◆ Exercise instructions ◆
All lines of the material below that include the string "Task" are to be copied.

◆ Material for this exercise ◆
☆ ☆ ☆ ☆

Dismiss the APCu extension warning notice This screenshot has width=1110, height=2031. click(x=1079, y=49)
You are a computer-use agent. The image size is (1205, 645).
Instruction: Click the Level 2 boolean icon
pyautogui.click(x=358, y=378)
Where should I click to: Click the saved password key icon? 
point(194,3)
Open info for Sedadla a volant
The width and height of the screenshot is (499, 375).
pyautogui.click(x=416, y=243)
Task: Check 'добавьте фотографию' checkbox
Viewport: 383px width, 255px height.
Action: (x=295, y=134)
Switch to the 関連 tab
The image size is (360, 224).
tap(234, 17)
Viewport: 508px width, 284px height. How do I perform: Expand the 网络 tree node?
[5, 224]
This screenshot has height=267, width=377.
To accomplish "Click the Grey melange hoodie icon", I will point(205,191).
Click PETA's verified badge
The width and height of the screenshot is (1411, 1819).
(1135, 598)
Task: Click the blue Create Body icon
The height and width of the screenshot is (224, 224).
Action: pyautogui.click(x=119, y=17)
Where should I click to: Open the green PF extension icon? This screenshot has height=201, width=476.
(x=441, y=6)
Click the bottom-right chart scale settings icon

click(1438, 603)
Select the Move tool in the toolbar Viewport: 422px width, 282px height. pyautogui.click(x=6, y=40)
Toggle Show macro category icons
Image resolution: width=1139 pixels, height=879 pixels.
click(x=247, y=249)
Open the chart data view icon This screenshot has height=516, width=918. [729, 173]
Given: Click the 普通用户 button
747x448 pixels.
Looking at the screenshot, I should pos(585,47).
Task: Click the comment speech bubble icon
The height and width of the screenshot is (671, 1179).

☆ ☆ ☆ ☆

◆ Your response ◆
Task: Check 'добавьте фотографию' checkbox
Task: Click the blue Create Body icon
Task: Click the comment speech bubble icon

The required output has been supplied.